Supplied information START
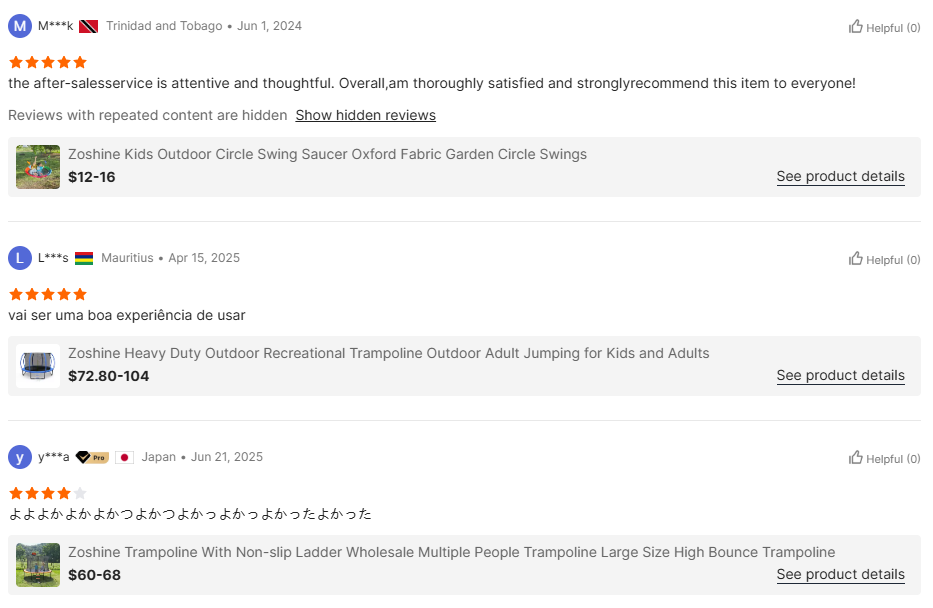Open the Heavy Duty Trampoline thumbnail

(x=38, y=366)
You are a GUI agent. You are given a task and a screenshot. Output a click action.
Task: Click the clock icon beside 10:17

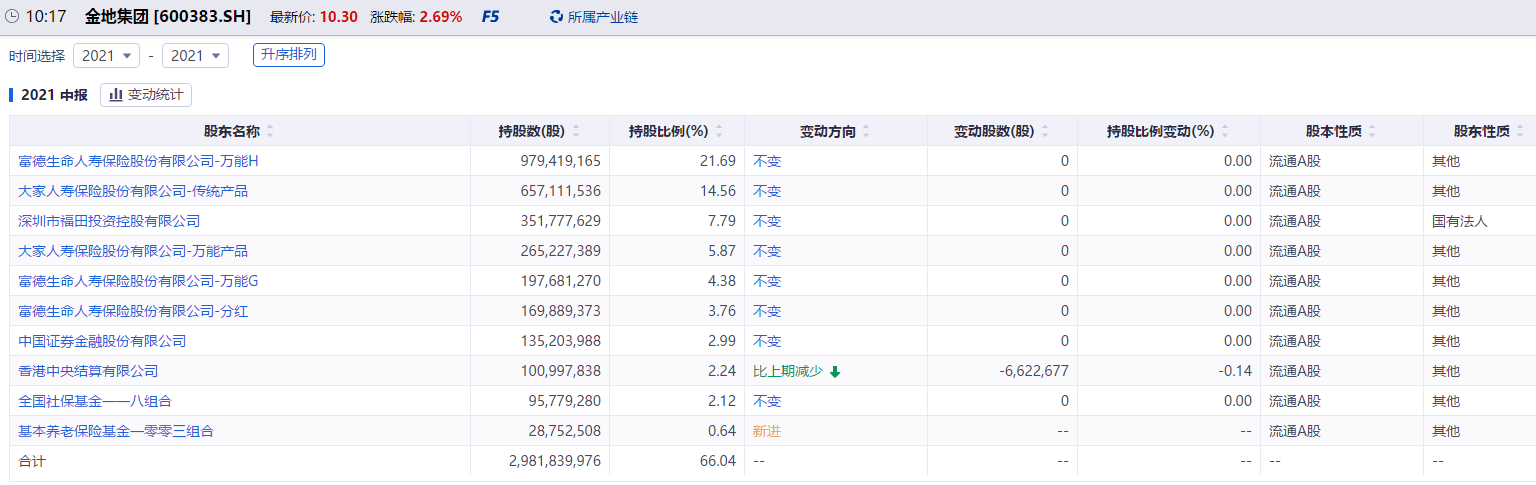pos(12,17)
Supplied information END
Supplied information START
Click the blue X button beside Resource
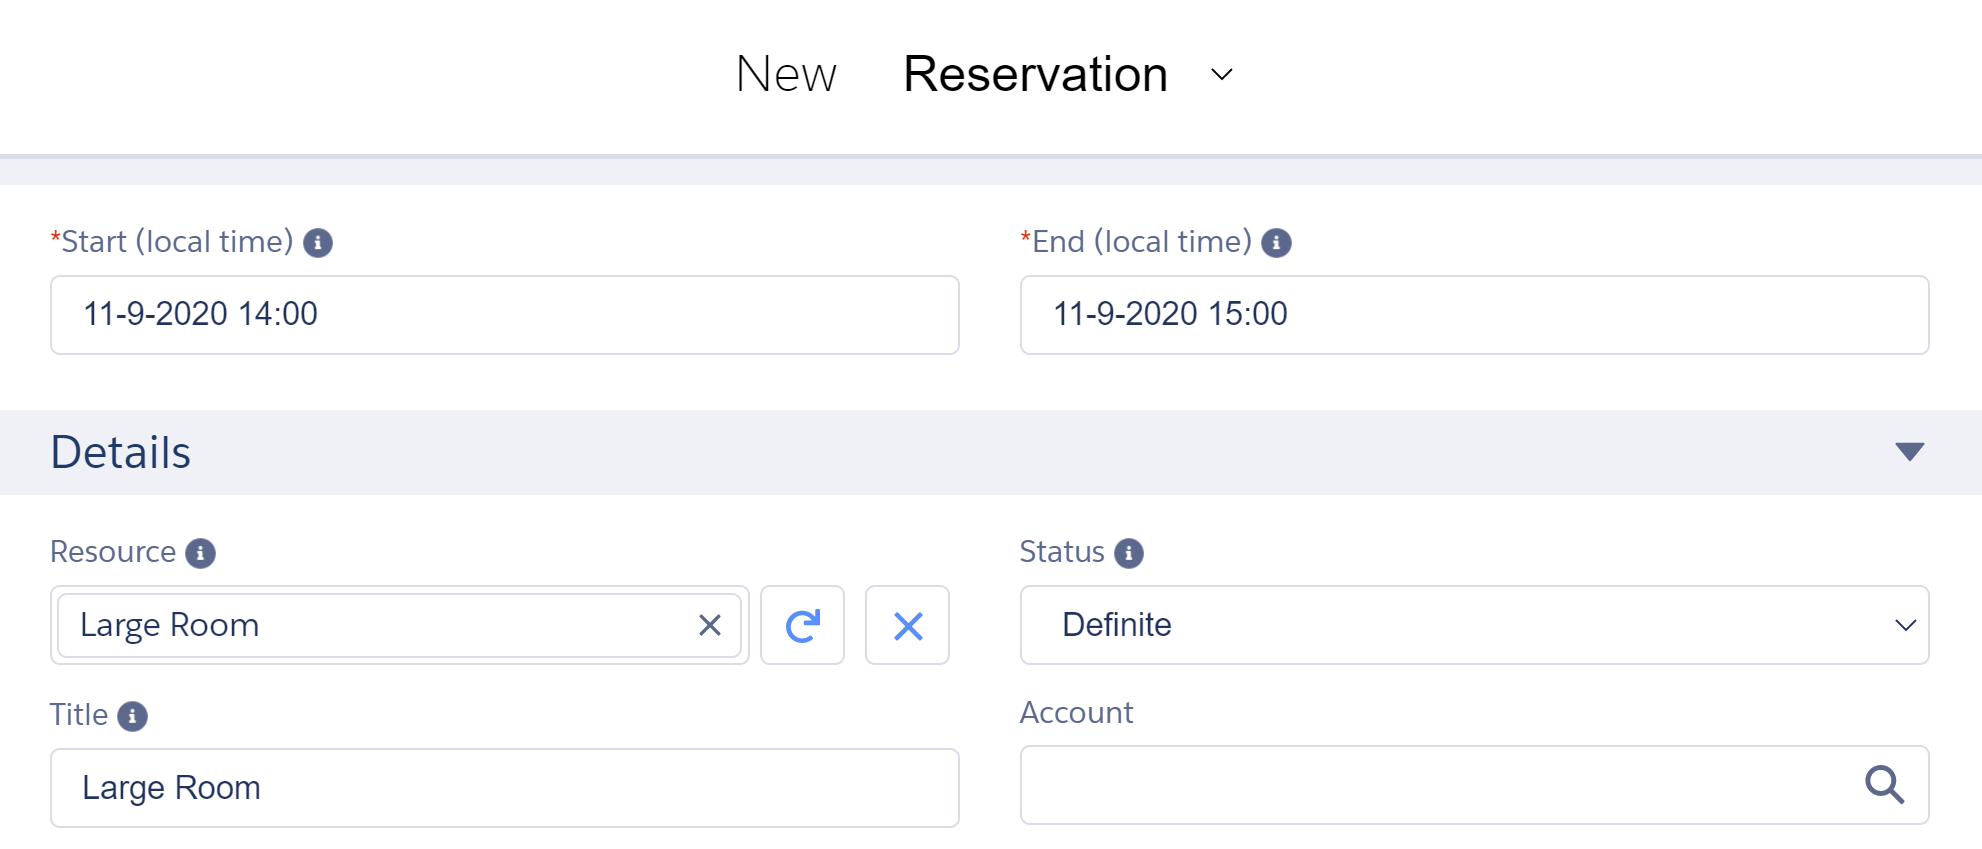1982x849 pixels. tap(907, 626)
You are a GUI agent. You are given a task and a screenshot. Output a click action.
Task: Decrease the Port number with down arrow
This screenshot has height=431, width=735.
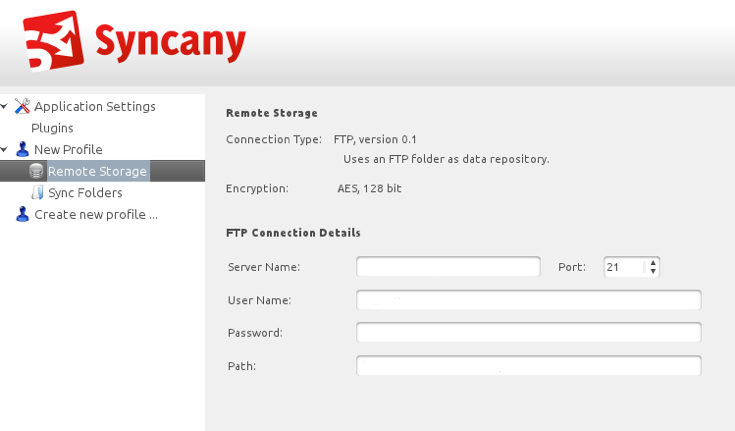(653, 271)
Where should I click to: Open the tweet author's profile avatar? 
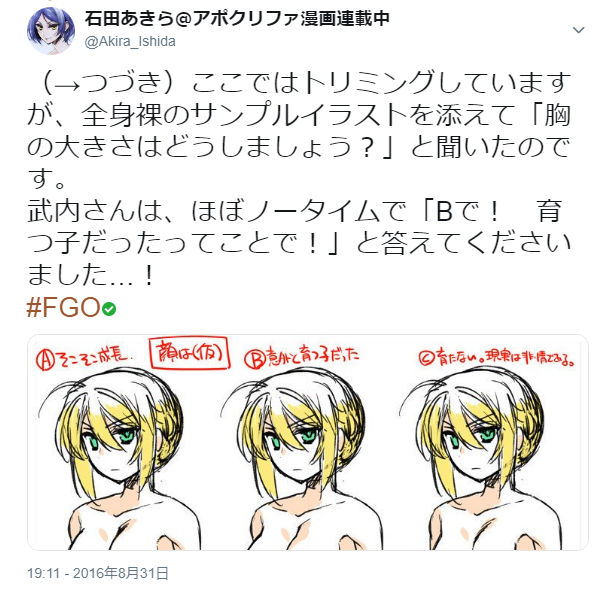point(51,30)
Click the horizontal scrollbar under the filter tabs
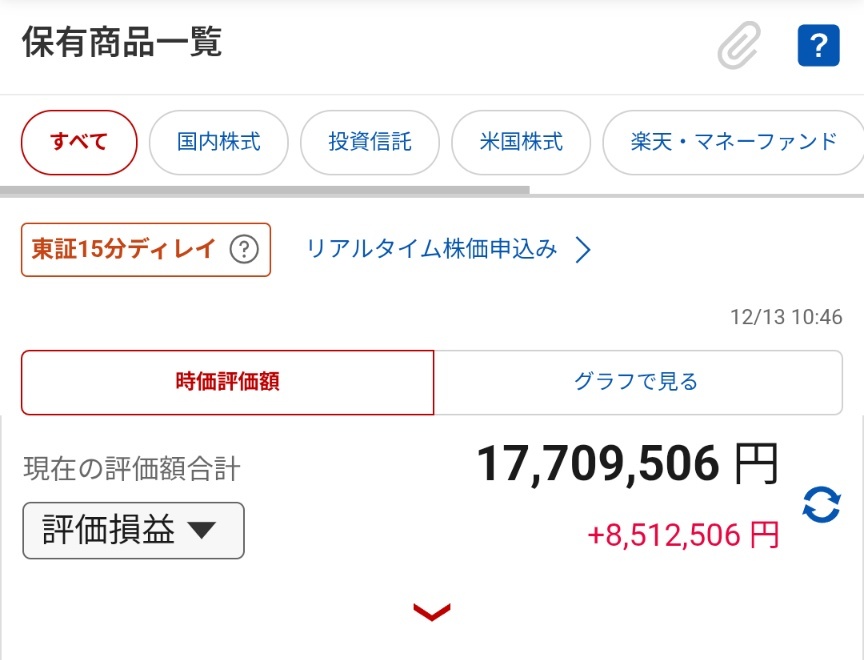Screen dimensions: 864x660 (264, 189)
Supplied information END
Supplied information START
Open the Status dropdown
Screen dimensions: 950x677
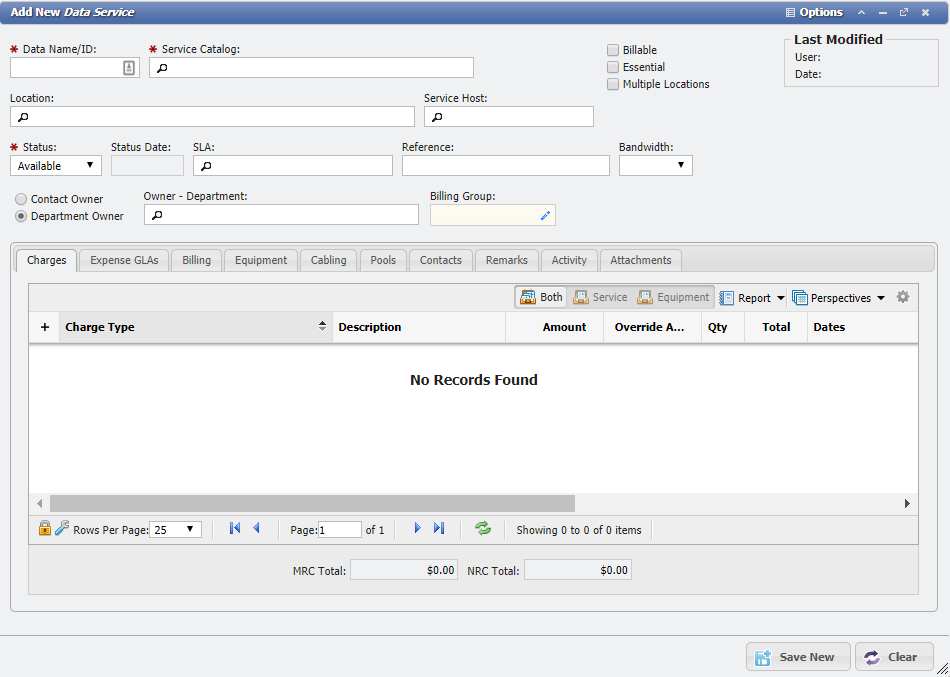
Supplied information END
Please give an exact copy of the lines above, beginning with the line containing "Open the Status dropdown" and running through the line containing "Screen dimensions: 950x677", and of no other lines.

Open the Status dropdown
Screen dimensions: 950x677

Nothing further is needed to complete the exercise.